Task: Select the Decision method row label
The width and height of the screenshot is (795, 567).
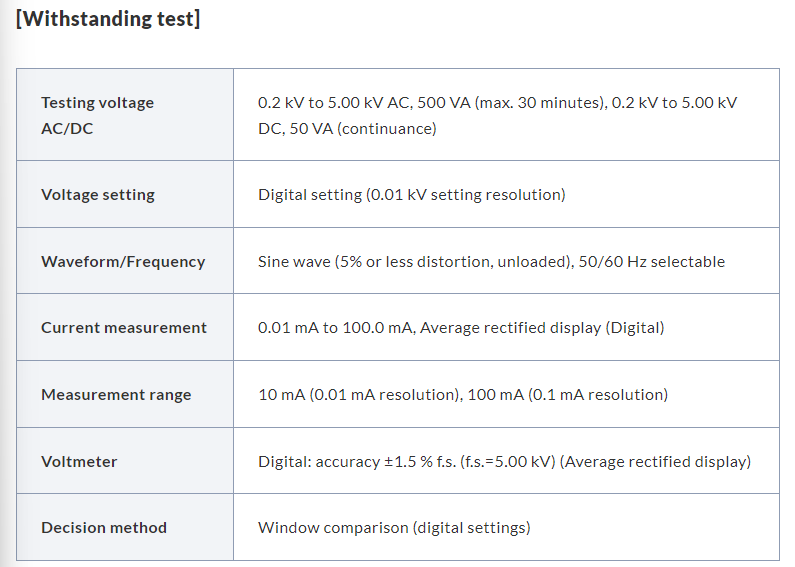Action: (x=104, y=528)
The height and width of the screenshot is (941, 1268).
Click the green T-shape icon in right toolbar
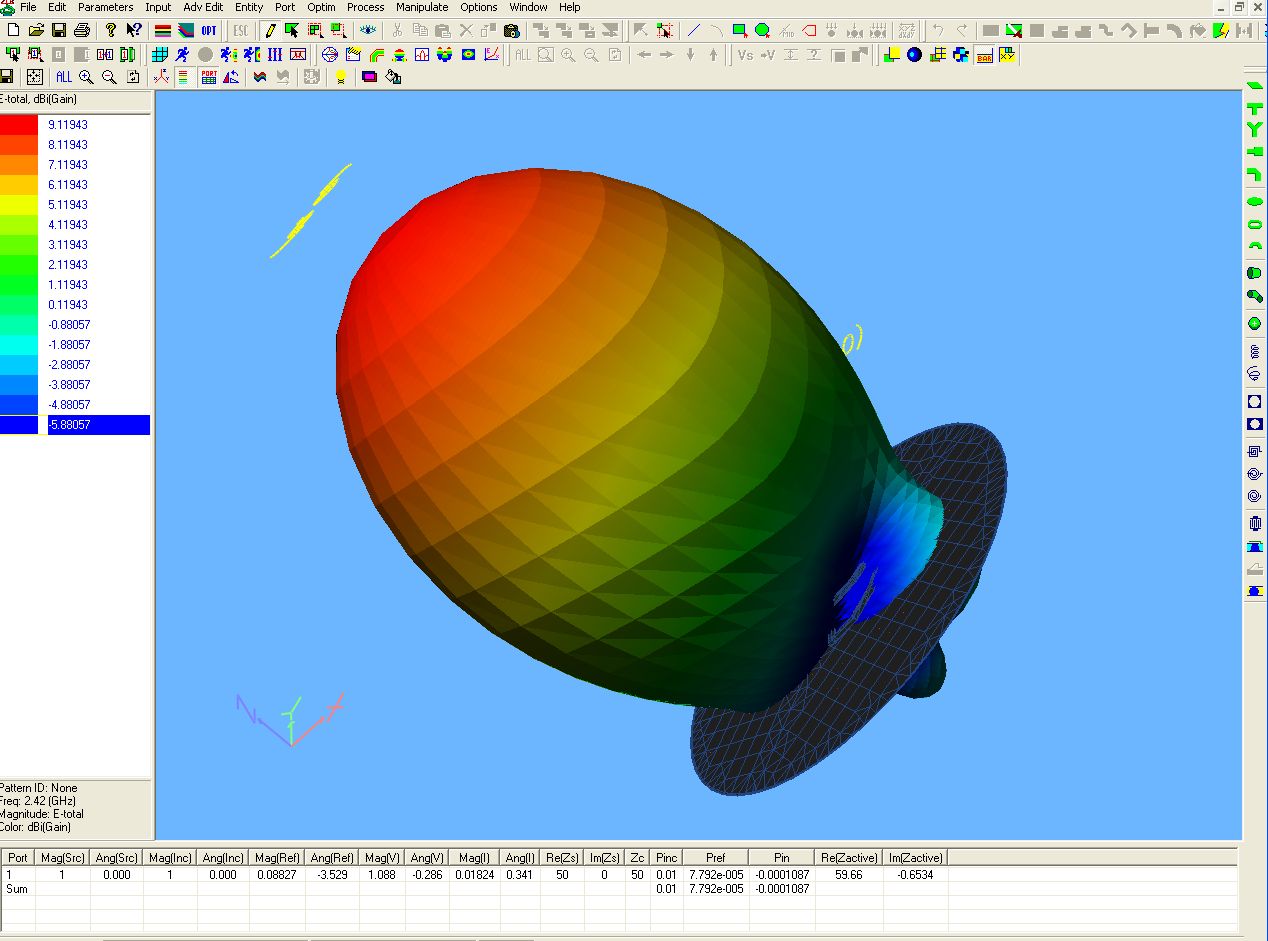(x=1254, y=108)
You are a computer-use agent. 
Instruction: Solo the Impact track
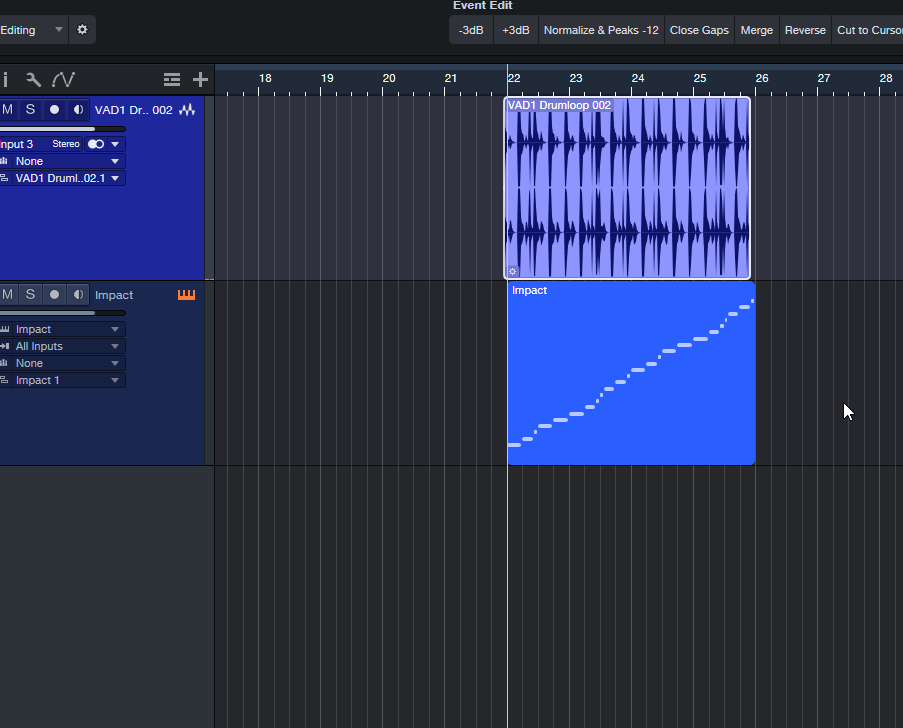[x=30, y=295]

■ Your objective ■
Repeat the listing word for word, and skip every picture it contains.

■ Expected answer ■
Task: Select the Decision method row label
The width and height of the screenshot is (795, 567).
Action: (x=104, y=528)
The height and width of the screenshot is (941, 1268).
Click the green T-shape icon in right toolbar
(x=1254, y=108)
You are a computer-use agent. 
Instruction: Solo the Impact track
[x=30, y=295]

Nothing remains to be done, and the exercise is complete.